The Japanese yen is slightly lower at the start of the week. In the Asian session, the yen fell as low as 131.35, which marked a 20-year low.
Will BoJ step in to defend the yen?
The speed of the Japanese yen’s depreciation has been remarkable, falling 12% against the US dollar in just three months. The formula for the yen’s slide has been relatively simple – US Treasuries have been moving higher, while the BoJ has fiercely defended its yield control curve, capping the 10-year yield at 0.25%. Since the yen is extremely sensitive to the US/Japan rate differential, the dollar has pummelled the yen.

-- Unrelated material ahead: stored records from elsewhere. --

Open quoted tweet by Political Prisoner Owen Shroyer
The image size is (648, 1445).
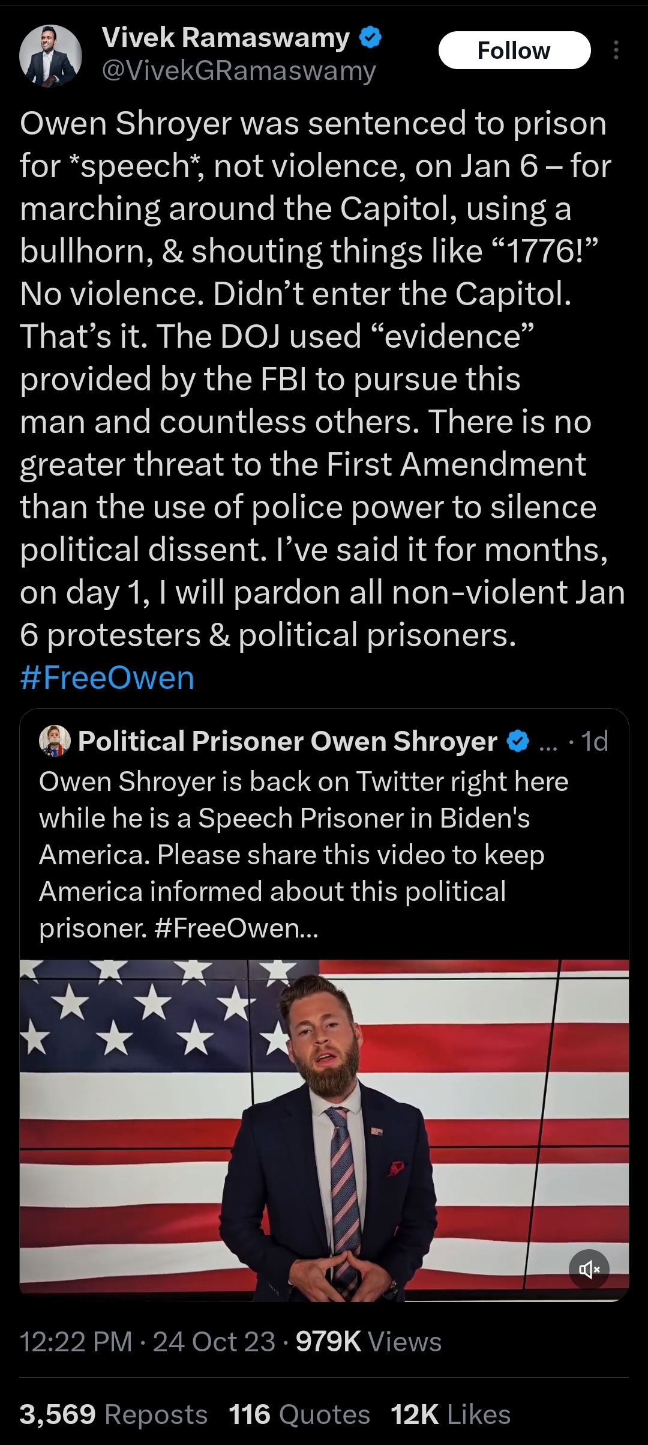pyautogui.click(x=288, y=741)
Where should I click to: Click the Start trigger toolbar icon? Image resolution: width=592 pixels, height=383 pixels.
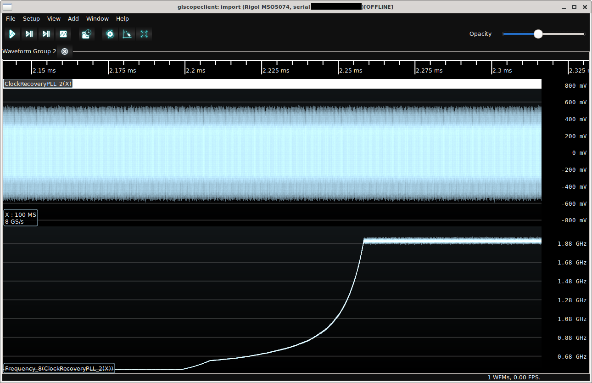pyautogui.click(x=12, y=34)
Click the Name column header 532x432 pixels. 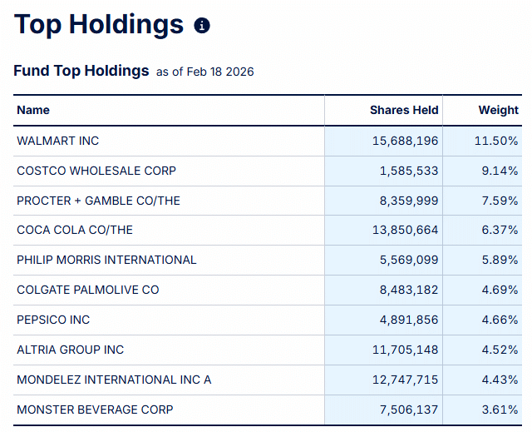click(33, 110)
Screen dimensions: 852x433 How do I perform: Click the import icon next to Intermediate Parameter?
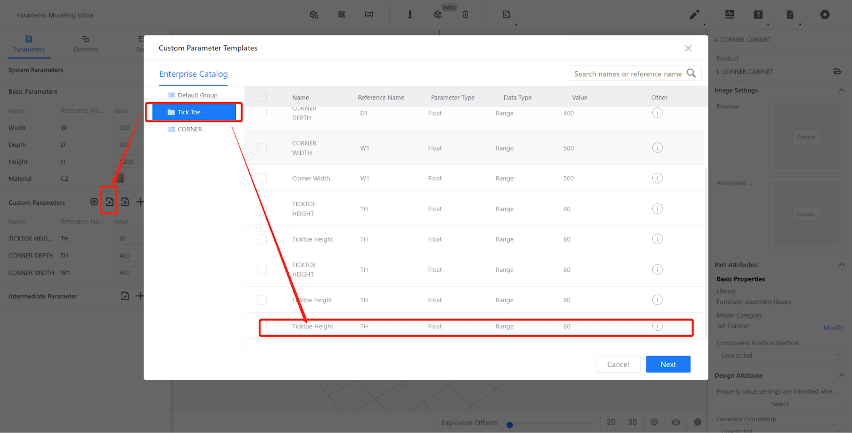pos(125,296)
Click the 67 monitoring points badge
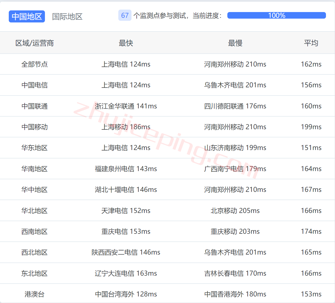The image size is (335, 303). coord(125,15)
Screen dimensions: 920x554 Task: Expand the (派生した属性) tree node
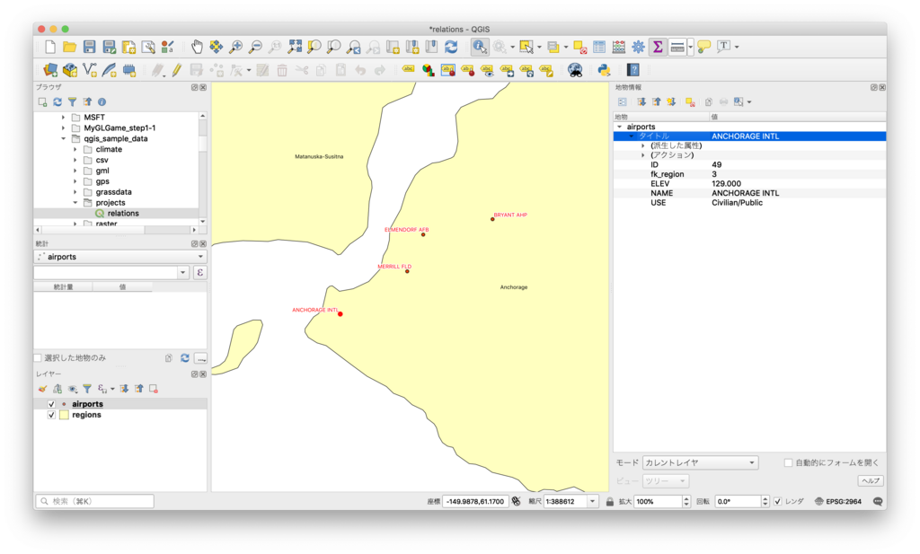643,145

Moving forward, the BoJ isn’t about to change its stance and allow JGB yields to increase. The central bank is committed to an ultra-loose monetary policy and has been using debt financing, with the government’s debt currently at a staggering 250% above GDP. This means it becomes a huge expense for the government if JGB yields move upwards. US Treasury yields continue to move higher, with the 10-year yield inching higher on Monday to 3.13%. The risk on USD/JPY remains tilted upwards, but the question is whether the BoJ will continue to sit on the sidelines and allow the yen to sink.
Does the BoJ have a ‘line in the sand’ when it comes to the exchange rate? There had been talk of the 130-level triggering intervention, but that hasn’t happened, as the BoJ and Japan’s Ministry of Finance (MoF) have limited themselves to jawboning that they are monitoring the situation and are deeply worried about the yen’s rapid descent. According to a BoFA note on Monday, 140 is a key line that could trigger yen intervention. The 140-level has held since 1998, and if breached, the MoF could respond and buy yen in order to stabilize the currency. In the meantime, the yen will likely continue to lose ground, with the Federal Reserve expected to continue to tighten at an aggressive pace.